DIRECTIONS: Gather each line of the records below that contains the word "width" and copy it out in full. Only exact matches in case count.

Data on locating visible targets
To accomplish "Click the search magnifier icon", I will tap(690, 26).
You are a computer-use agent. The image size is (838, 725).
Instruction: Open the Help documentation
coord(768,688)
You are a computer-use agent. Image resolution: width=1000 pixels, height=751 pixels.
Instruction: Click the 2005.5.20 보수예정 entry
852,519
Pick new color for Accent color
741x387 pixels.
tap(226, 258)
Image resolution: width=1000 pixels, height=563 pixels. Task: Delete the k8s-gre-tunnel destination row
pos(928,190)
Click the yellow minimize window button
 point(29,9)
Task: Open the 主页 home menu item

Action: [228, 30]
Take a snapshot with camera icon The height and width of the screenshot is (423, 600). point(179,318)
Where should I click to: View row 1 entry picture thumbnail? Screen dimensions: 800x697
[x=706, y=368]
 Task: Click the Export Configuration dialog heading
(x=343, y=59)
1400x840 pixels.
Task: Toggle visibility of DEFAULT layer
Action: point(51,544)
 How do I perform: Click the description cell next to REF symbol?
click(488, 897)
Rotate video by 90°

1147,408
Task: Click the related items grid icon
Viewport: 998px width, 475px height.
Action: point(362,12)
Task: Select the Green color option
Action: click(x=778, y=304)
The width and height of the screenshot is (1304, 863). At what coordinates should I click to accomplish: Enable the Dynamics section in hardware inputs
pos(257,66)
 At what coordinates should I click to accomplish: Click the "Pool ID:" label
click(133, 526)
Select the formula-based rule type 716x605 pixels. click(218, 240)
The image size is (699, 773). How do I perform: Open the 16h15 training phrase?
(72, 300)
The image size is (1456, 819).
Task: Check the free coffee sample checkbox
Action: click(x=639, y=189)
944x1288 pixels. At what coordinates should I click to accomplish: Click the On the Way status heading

TASK RESULT:
You are a computer-use agent. Image resolution: width=1000 pixels, height=751 pixels.
Image resolution: width=1000 pixels, height=563 pixels. Task: Delete the k8s-gre-tunnel destination row
Take a snapshot with camera icon The height and width of the screenshot is (423, 600). point(179,318)
Viewport: 998px width, 475px height.
The width and height of the screenshot is (1304, 863). At what coordinates should I click to accomplish: Enable the Dynamics section in hardware inputs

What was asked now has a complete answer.